THE DATA —
◇ ◇ ◇
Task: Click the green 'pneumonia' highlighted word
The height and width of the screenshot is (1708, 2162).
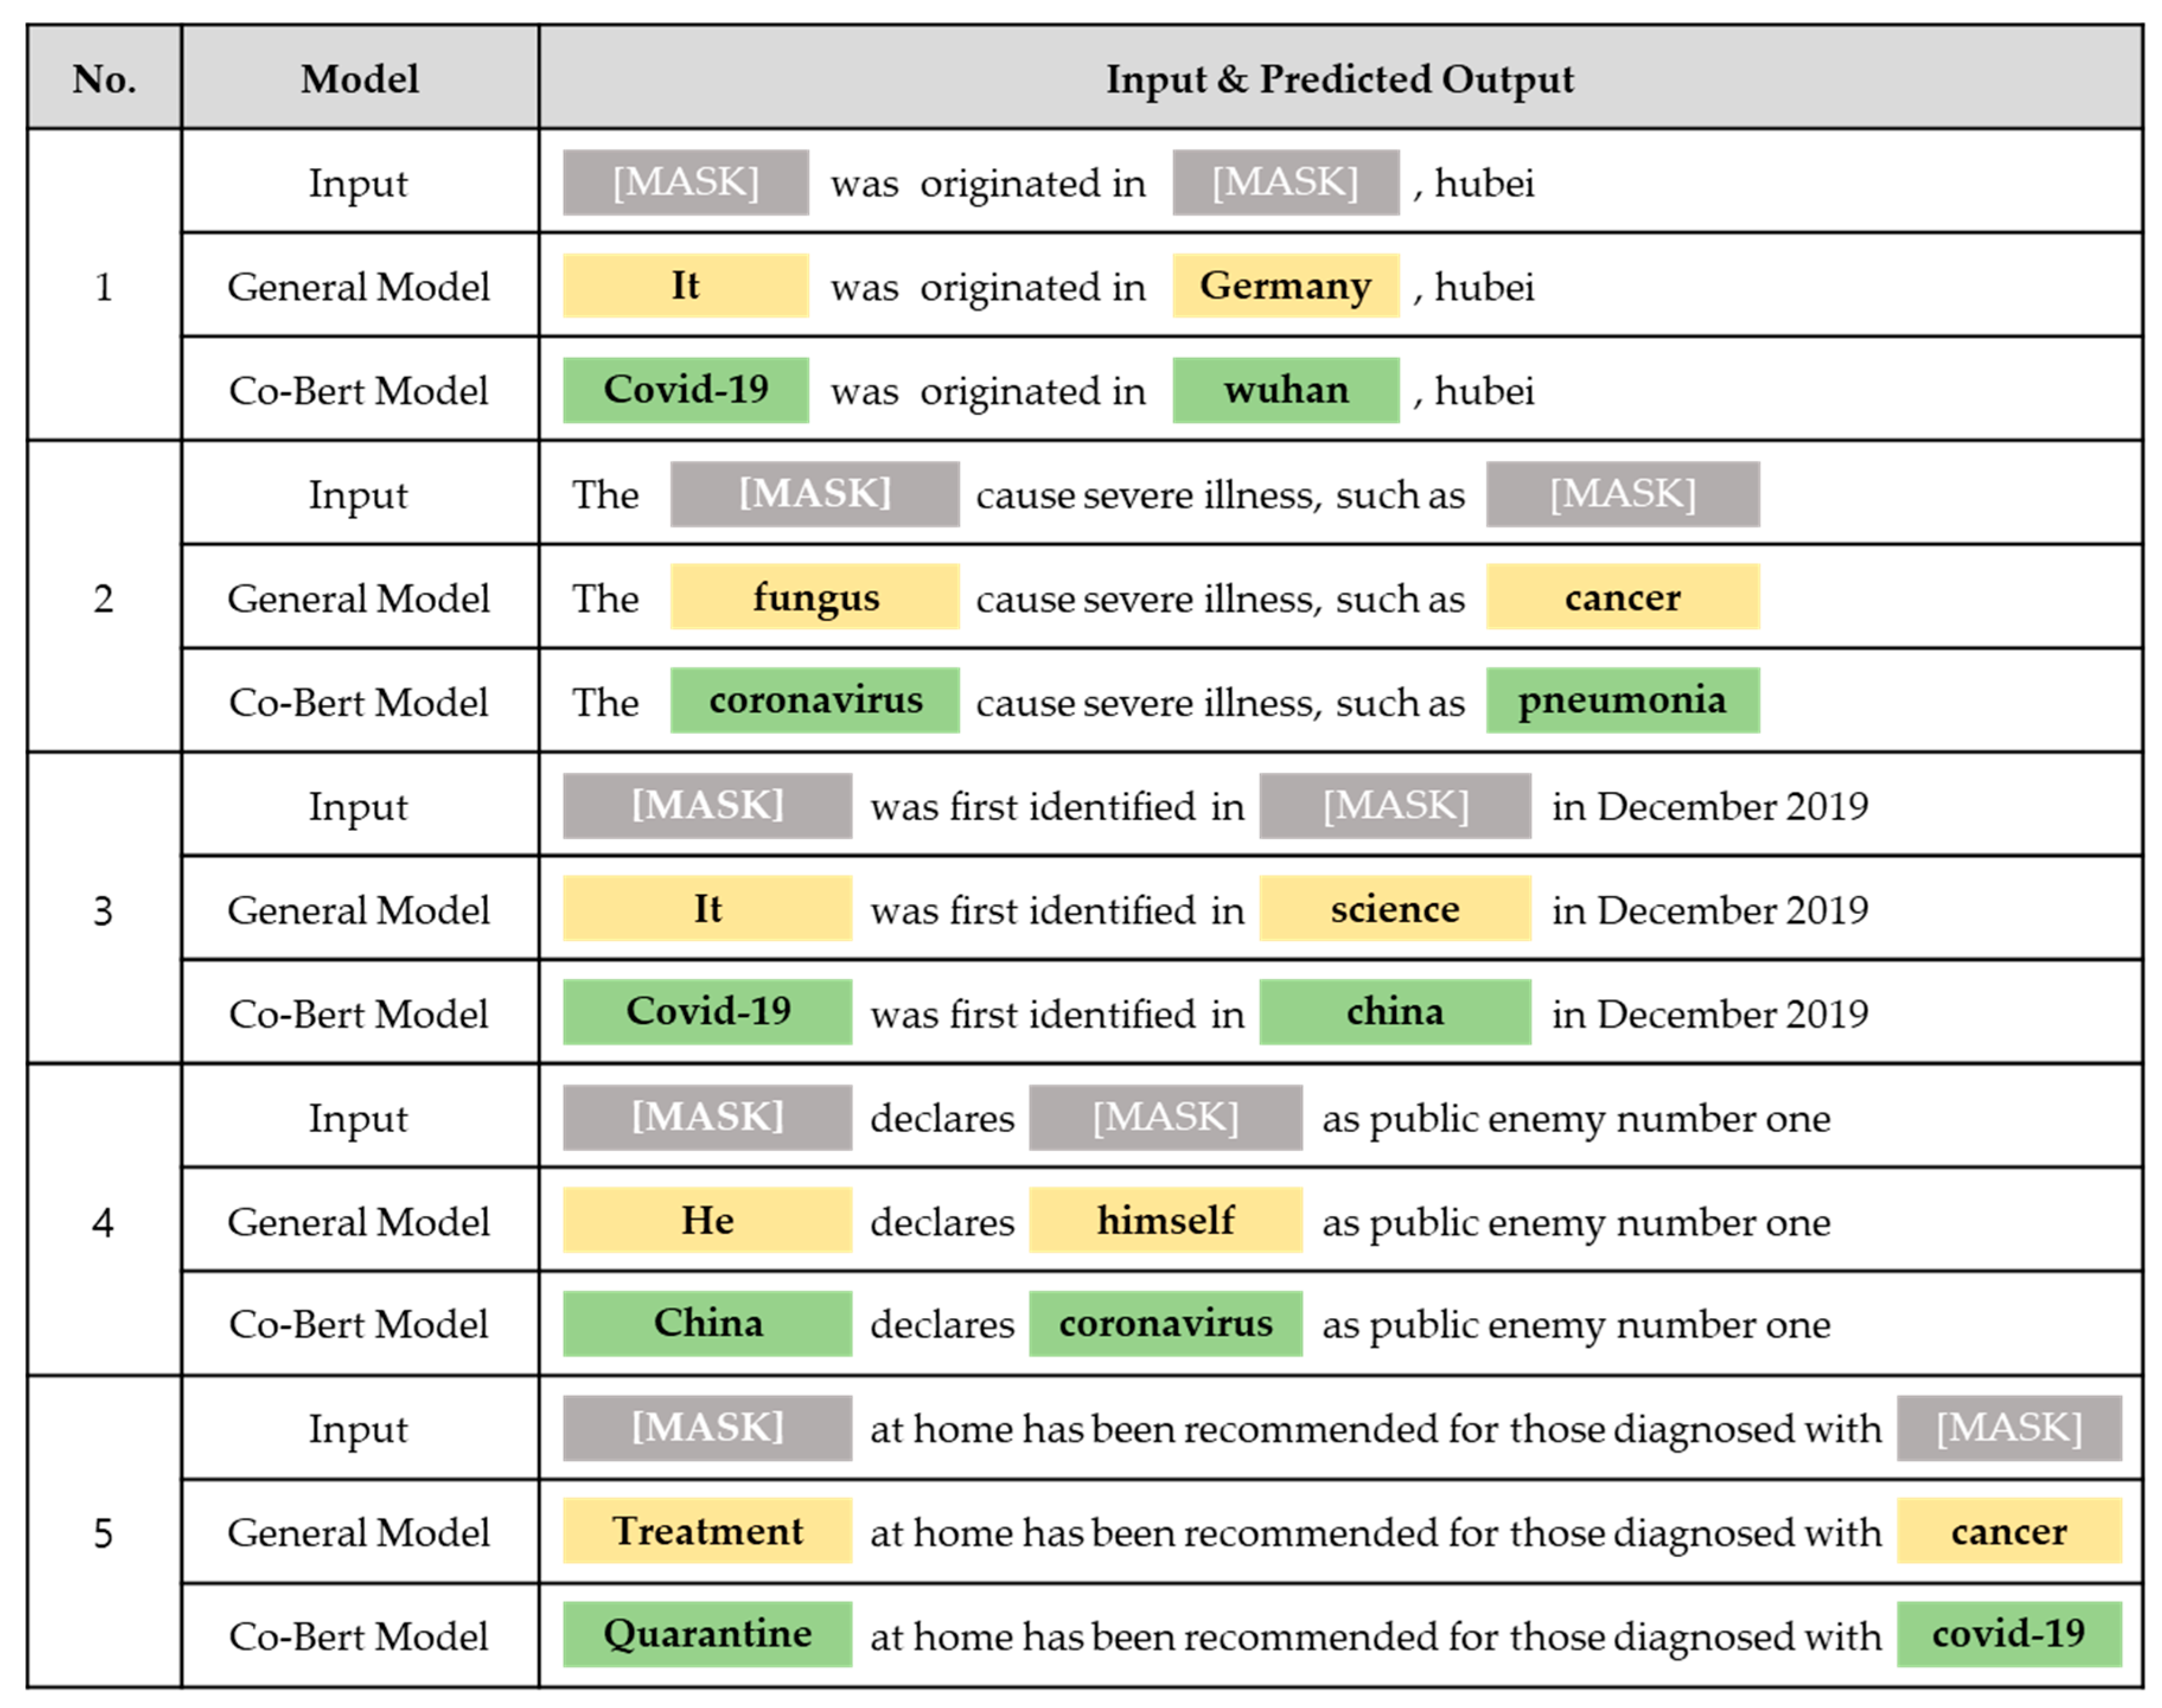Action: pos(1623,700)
◇ ◇ ◇
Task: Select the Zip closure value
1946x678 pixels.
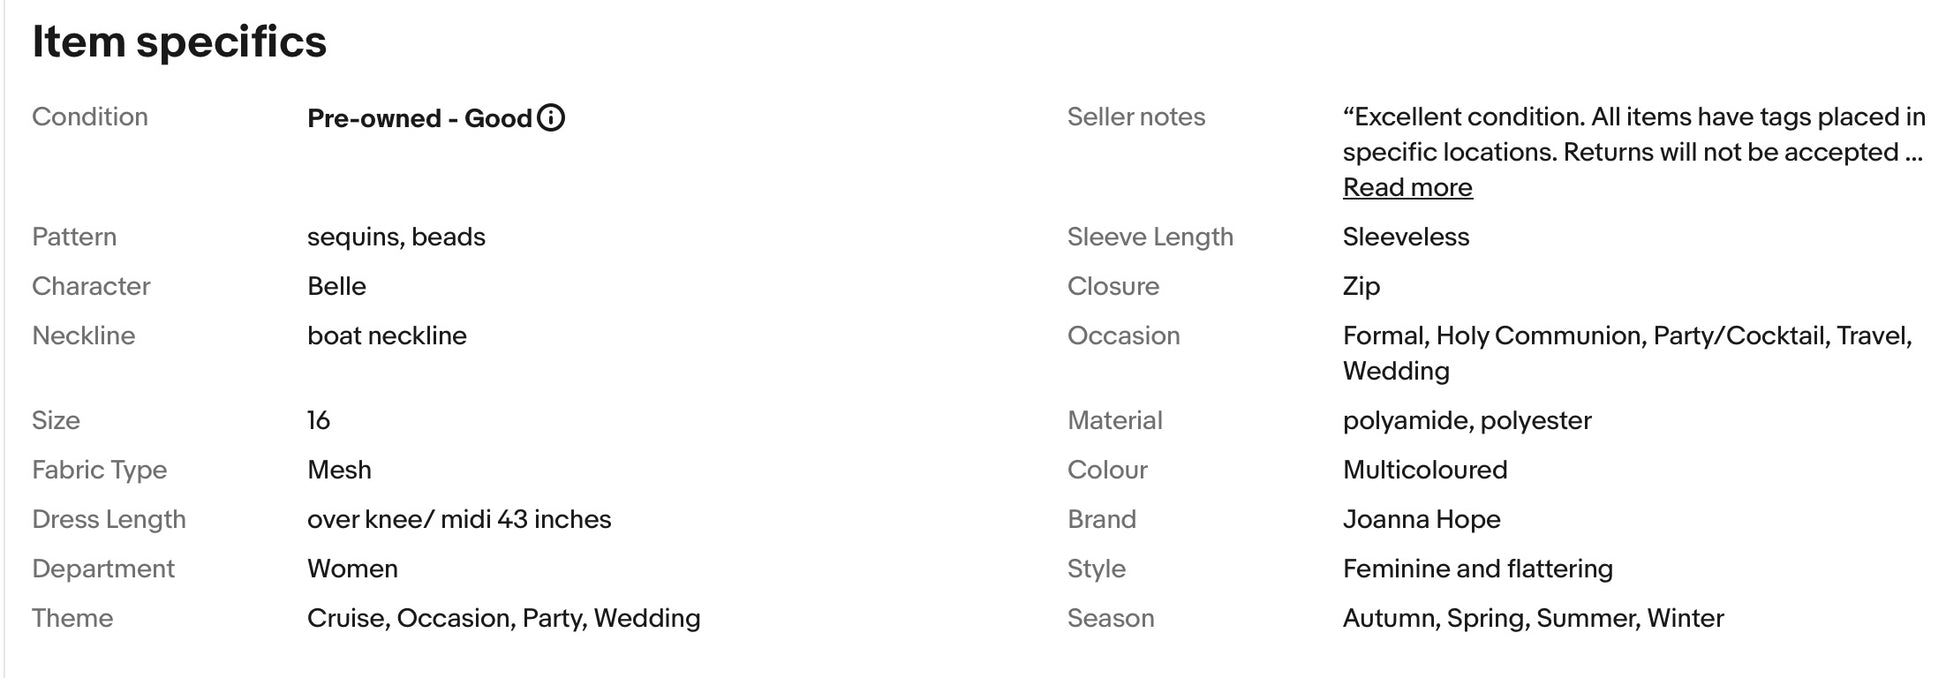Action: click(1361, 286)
◇ ◇ ◇
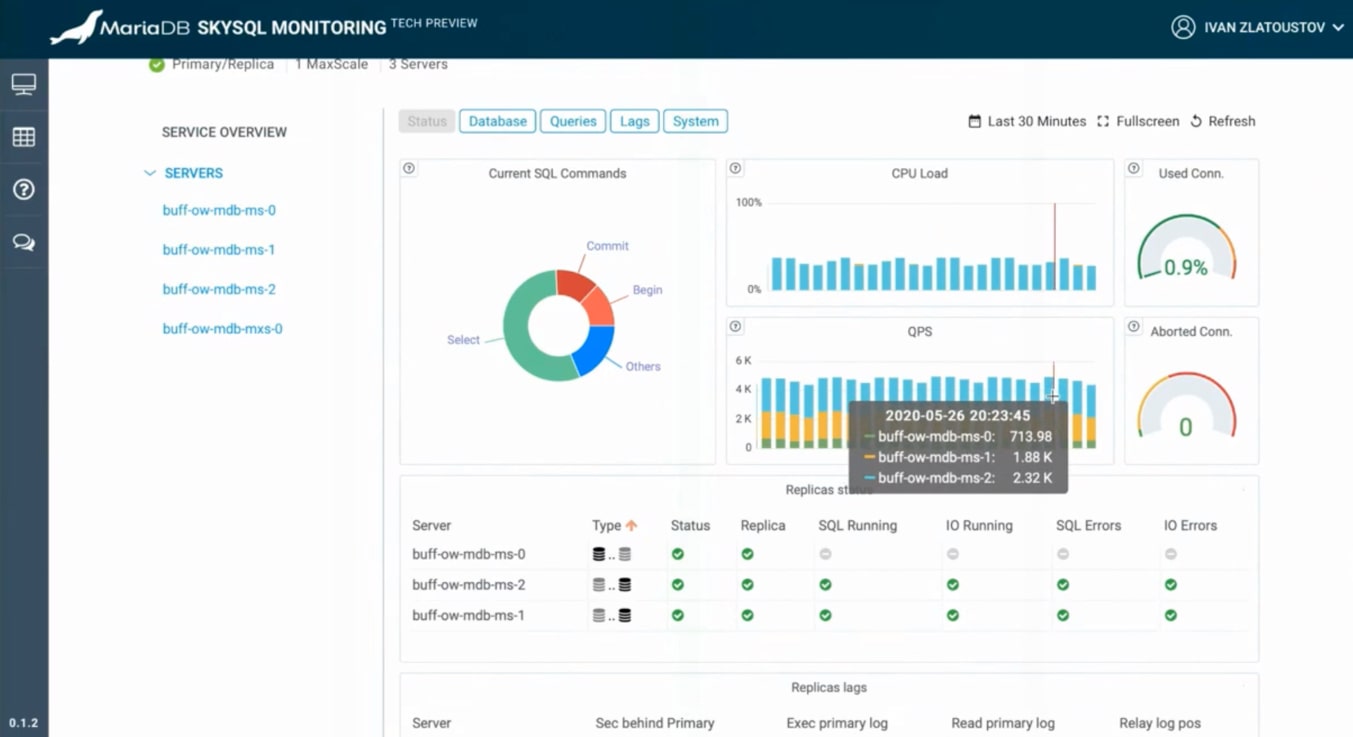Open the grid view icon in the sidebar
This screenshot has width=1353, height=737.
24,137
◇ ◇ ◇
ASSIGNMENT — Going through the records above line by line, tally those with the word "Task" and answer with the number only.

PROBLEM SOLUTION — 2